Youngsters in Year 11 and 13 will be breathing a sigh of relief at having finished their exams and looking forward to the next stage of their education and indeed their lives. They will have spent hours both taking and revising for exams over the past three months. A typical GCSE student can take over twenty different types of assessment, from oral exams in languages to maths tests. A Level students too can take well over ten different exams. Conscientious students will have spent hundreds of hours learning facts, drawing mind maps and practising past paper questions. A huge amount of effort has been put in by pupils, teachers and parents to make sure nothing can go wrong on the day and the boys and girls get the grades they deserve. The shocking and depressing fact is that in many cases their efforts won’t be worth it because in around 1 in 4 cases, the grade will they get in their exams will be wrong.
The reasons for this are not what you might expect. Yes, there are a shortage of high-quality examiners in some subjects, but exam boards are getting better all the time at quality control and weeding out poor markers. It’s not because of exam board errors or horror stories such as scripts being lost and so on. The reason why up to 50% of grades in subjects are wrong is much more fundamental than that and, under our current system of exam grades, is unavoidable.
It’s also quite technical so bear with me. Grade reliability means, in an exam context, that a particular script submitted by a candidate should get the same grade no matter which examiner marks it i.e. if it was marked twice by two separate examiners, their marks should agree.
In a subject like Maths, this happens most of the time; answers are either right or wrong and so there is little room for dispute. In a subject like History though, the quality of a candidate’s answer is much more subjective. Of course, the examination board produces guidelines, but it still requires the examiner to distinguish between, say, good analysis of a source and excellent analysis of a source. This isn’t easy. So, for example, one candidate may score 55% on a paper marked by one examiner whilst another would score it 58%. Not much variation, but if the grade boundary for a B grade is 57% then we have a problem. This problem is even worse at GCSE, where the marks which separate a grade 4 from a grade 5 may be only a few percent. This isn’t poor marking or bad examining; the fuzziness of the grade is inherent to the nature of long discursive subjects like History or English.

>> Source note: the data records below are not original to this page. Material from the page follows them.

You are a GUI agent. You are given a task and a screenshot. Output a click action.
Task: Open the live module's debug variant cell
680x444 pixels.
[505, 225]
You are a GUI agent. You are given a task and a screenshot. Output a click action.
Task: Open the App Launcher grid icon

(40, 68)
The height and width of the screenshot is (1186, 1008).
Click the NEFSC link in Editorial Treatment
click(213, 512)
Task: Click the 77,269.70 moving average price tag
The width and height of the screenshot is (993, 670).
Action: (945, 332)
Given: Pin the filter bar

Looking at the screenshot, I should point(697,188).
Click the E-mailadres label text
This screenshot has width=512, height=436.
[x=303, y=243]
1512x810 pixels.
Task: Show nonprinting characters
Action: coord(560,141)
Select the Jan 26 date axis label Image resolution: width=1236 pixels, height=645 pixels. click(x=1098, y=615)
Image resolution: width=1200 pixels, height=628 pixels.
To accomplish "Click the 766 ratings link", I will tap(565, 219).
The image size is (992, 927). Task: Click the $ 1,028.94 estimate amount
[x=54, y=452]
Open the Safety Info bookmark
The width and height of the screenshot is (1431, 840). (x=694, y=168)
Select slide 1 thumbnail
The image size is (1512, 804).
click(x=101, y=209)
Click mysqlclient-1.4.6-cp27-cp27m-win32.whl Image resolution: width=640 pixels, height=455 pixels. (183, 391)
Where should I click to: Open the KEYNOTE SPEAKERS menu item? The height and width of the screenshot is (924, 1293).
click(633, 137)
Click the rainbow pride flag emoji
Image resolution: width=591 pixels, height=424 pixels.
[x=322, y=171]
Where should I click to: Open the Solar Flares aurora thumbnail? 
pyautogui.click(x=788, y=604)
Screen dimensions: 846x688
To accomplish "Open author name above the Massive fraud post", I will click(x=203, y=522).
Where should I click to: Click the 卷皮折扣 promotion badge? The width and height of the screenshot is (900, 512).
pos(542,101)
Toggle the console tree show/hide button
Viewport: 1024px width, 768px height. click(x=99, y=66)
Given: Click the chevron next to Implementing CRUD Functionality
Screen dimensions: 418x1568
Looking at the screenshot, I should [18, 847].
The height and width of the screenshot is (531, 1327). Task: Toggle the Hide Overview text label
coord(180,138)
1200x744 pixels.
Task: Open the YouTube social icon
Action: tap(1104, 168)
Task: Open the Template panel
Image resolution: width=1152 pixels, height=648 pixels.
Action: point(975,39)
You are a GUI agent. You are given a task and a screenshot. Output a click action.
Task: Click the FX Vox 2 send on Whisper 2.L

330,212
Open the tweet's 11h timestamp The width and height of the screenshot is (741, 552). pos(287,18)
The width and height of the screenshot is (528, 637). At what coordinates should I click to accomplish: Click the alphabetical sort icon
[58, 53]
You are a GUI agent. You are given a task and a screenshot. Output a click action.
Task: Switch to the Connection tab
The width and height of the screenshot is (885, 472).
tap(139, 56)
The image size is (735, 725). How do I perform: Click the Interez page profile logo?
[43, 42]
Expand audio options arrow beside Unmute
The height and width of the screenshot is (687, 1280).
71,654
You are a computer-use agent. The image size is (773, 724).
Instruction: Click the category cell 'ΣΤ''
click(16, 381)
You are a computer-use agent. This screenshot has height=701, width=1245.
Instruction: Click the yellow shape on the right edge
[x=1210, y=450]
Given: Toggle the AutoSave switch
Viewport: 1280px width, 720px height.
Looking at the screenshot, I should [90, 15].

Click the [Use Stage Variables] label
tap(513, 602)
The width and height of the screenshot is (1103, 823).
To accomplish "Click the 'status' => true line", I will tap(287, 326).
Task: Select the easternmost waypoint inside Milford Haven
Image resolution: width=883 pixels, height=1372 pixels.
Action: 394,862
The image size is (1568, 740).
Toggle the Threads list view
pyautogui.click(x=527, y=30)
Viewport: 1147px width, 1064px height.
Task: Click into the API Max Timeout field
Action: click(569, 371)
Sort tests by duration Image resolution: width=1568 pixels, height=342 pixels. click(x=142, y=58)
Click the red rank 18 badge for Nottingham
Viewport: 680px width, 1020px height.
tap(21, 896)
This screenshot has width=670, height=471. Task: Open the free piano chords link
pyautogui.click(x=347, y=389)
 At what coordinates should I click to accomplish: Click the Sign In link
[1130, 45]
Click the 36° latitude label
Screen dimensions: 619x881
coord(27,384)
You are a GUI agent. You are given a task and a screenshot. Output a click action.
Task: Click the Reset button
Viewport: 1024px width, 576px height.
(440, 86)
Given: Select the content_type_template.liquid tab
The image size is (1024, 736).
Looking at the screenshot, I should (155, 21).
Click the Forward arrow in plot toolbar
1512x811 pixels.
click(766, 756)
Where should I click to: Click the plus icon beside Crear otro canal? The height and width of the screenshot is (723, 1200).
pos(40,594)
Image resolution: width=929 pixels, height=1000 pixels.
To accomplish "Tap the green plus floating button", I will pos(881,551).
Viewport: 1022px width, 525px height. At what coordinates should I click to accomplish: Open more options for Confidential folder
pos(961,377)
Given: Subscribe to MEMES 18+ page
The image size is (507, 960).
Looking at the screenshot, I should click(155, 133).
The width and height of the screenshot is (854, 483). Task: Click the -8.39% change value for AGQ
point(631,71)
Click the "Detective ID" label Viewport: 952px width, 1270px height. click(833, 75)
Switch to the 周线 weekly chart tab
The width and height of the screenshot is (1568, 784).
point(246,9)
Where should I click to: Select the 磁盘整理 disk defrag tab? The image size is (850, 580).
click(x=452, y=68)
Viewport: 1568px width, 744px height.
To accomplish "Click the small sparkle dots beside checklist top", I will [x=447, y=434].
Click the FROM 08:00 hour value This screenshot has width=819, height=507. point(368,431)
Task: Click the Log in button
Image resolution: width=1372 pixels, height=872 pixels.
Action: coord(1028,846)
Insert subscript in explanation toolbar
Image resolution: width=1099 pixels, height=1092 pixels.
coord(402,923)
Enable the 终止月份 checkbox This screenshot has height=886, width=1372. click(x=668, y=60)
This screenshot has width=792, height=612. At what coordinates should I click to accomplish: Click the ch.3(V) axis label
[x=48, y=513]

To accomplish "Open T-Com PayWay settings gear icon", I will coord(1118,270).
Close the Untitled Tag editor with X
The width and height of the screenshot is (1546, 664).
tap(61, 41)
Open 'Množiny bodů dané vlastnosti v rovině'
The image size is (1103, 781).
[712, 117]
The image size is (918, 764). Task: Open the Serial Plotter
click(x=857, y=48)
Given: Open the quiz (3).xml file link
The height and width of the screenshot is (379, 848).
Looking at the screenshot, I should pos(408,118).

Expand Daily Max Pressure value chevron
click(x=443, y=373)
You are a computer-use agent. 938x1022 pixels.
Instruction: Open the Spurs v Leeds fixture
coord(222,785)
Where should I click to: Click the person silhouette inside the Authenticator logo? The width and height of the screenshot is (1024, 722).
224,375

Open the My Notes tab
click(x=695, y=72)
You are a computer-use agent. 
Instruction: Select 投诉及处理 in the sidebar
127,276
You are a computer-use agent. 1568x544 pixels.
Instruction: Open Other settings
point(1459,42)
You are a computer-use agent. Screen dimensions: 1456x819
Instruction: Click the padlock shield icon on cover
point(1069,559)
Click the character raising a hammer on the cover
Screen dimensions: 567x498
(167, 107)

Does this really matter? Well, if you look at the stats, it could easily be that a pupil who needs AAA for History at Durham University could attain AAB and be rejected even though there is a 50:50 chance that if another examiner had marked his paper he would get the three As he needs. More seriously, thousands of youngsters each year score a 3 on English Language and need to resit at their and the country’s expense to get that grade 4. Another examiner, they would get that 4 first time round.
So, what’s the solution? The short answer is there isn’t one. Or at least, there isn’t until we scrap the “cliff-edge nature of grades and grade boundaries which suited education in gentler times. Now, with university grades hanging on such fine margins, we need to go back to the drawing board to find a fresh approach to pupil assessment.